Traditionally, the beginning of July marks two things; the start and end of the British summer and an unending series of mind-numbingly dull end of term events at your kid’s school. Many parents don’t bother to attend these events but I do because a) I’m an absolutely brilliant dad and b) it’s an excuse to take a couple of easy hours off work. Howver, as nice as it is to get a break from the office now and again, these events are not the most enjoyable.
Sports Day – If my experience of school sports day is anything to go by it is little wonder we produce so few Olympic champions. And to be honest, I’m not sure that the egg and spoon race is the best preparation for a life of athletic achievement. The technique in show is generally abysmal. At my boy’s sports day this week, I reckoned that the egg was dropped on average half a dozen times in the fifty yard dash. Not one kid seemed to have had the gumption to slip a piece of Blu Tac in their pocket to aid stability. We’re not even teaching the kids to cheat well.
Best foot forward – Still at the Sports Day, in the sprints (and I use the term in its loosest possible sense) I can’t help thinking that the kids would fare an awful lot better if they concentrated on the track ahead of them instead of constantly glancing sideways at their fellow competitors. Also, black school pumps (or plimsolls, to give them their official name) are probably not the footwear most conducive to shattering your personal best. My lad wore his best Reebok trainers. He still didn’t win.

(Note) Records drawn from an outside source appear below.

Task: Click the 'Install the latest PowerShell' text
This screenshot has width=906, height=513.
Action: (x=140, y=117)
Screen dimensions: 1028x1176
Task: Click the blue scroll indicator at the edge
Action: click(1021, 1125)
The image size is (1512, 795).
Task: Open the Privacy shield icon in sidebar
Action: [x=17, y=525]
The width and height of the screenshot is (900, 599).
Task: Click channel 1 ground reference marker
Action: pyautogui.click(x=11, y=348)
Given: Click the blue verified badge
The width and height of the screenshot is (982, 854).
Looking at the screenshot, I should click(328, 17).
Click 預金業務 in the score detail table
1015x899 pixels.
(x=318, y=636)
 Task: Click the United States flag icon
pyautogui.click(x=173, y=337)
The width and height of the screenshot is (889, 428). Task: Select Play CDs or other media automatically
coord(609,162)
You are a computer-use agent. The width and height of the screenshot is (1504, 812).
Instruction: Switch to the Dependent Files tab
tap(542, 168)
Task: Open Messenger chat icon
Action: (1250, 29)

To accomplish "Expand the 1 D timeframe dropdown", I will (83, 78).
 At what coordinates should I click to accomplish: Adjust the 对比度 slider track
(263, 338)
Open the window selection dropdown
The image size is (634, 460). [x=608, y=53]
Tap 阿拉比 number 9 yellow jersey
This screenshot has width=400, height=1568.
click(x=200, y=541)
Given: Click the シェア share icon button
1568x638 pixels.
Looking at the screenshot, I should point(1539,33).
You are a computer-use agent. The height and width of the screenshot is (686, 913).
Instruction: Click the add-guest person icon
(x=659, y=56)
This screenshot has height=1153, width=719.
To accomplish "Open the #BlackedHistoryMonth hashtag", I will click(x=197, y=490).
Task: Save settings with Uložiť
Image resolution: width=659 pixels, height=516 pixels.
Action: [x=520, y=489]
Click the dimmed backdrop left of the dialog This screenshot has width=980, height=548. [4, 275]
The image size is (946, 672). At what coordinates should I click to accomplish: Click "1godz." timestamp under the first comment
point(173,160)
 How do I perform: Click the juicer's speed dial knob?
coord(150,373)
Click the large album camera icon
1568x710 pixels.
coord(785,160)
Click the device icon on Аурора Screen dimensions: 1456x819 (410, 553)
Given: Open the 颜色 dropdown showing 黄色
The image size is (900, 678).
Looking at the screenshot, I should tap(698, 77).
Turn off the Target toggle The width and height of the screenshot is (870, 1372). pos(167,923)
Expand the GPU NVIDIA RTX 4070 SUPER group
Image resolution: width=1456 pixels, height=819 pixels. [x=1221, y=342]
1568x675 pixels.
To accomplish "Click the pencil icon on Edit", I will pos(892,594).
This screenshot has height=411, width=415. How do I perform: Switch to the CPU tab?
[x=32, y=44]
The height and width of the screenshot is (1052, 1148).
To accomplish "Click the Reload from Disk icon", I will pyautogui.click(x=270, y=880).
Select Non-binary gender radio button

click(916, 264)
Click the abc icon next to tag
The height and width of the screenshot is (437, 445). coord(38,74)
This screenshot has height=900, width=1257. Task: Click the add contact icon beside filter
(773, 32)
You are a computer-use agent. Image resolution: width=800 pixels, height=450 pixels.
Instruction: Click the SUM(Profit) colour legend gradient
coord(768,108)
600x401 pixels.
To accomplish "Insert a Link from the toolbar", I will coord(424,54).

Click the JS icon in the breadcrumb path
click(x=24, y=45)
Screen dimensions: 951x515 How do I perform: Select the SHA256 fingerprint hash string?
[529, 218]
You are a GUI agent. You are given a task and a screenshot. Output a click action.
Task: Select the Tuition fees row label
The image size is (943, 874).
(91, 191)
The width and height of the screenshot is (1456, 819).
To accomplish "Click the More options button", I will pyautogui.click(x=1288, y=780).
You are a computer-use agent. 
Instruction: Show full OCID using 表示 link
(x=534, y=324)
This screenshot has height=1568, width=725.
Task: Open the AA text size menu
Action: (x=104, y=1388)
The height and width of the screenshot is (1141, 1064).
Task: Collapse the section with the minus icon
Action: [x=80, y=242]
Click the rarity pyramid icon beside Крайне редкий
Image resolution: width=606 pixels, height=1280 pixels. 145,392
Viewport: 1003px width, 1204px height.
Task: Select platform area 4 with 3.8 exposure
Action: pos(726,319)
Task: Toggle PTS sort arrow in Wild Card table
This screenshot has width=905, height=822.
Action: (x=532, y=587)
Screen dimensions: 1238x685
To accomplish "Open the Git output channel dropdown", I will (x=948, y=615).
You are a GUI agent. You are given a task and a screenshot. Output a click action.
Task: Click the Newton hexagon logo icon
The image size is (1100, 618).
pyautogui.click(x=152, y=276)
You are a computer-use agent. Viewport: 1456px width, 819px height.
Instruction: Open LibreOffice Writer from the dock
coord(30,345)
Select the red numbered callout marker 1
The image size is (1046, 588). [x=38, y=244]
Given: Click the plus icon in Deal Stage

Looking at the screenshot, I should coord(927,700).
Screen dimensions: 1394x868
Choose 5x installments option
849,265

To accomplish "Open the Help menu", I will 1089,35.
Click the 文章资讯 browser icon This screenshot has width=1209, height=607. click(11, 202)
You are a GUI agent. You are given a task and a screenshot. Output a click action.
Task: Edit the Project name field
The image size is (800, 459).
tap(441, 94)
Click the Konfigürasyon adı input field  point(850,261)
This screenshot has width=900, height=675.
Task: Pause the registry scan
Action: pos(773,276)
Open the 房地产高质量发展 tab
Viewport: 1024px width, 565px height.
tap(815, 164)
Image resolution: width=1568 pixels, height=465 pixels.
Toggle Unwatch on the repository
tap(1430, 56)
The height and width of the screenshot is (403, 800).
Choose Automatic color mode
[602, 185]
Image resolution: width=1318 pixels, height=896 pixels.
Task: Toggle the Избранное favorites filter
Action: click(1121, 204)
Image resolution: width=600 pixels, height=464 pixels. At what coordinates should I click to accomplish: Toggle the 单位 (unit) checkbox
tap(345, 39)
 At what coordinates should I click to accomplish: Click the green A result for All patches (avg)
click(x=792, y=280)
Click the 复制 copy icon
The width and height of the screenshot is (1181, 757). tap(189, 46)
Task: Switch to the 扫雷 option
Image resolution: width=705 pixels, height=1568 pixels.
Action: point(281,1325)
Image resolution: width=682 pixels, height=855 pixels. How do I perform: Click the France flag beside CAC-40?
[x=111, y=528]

All about the kids? – Is it bollocks! The teachers are split into three types; the totally unathletic types who look as if they are about to collapse under that strain of blowing the whistle to start the race, those who clad themselves in lycra yet look as if they are about to collapse under that strain of blowing the whistle to start the race, and the PE teachers who strut around thinking they are Sir Clive Woodward. If the teachers aren’t bad enough then there is Competitive Dad, who thinks that failing to win the sack race is grounds for a month-long grounding. There are few things more amusing than seeing Competitive Dad’s golden-bollocks’ son stumble and fall just feet from the finish line in the fifty yard dash.
School discos – What testosterone-fuelled events these things are! Er, no they’re not. The girls all hang around together singing and dancing along to Miley Cyrus and Katy Perry while the lads just charge around like lunatics, fighting with each other, climbing the wall bars and knee sliding across the floor on the way to the tuck shop to buy another bag of cheese Wotsits and a carton of Vimto. When you go to collect them it is like walking into a Mexican jail, such is the level of sweat and the toxic stench of thirty-odd nine year old boys (it occurs to me that that last sentence was probably Jimmy Savile’s idea of heaven).
Performing Arts – And finally, the end of term arrives. The prospect of six long weeks of having to amuse your offspring over the summer break does not get off to a good start with the constant round of end of year assemblies and concerts. To be fair, this morning, it will make me quite proud to watch my son performing the theme tune from Pirates of the Caribbean which he has been learning all year on the piano but, unfortunately, it is not deemed socially acceptable to walk out after your kid has done his bit- you have to listen to all the other kids warble and screech their way through their pieces. I really should have fabricated an unavoidable meeting for this morning.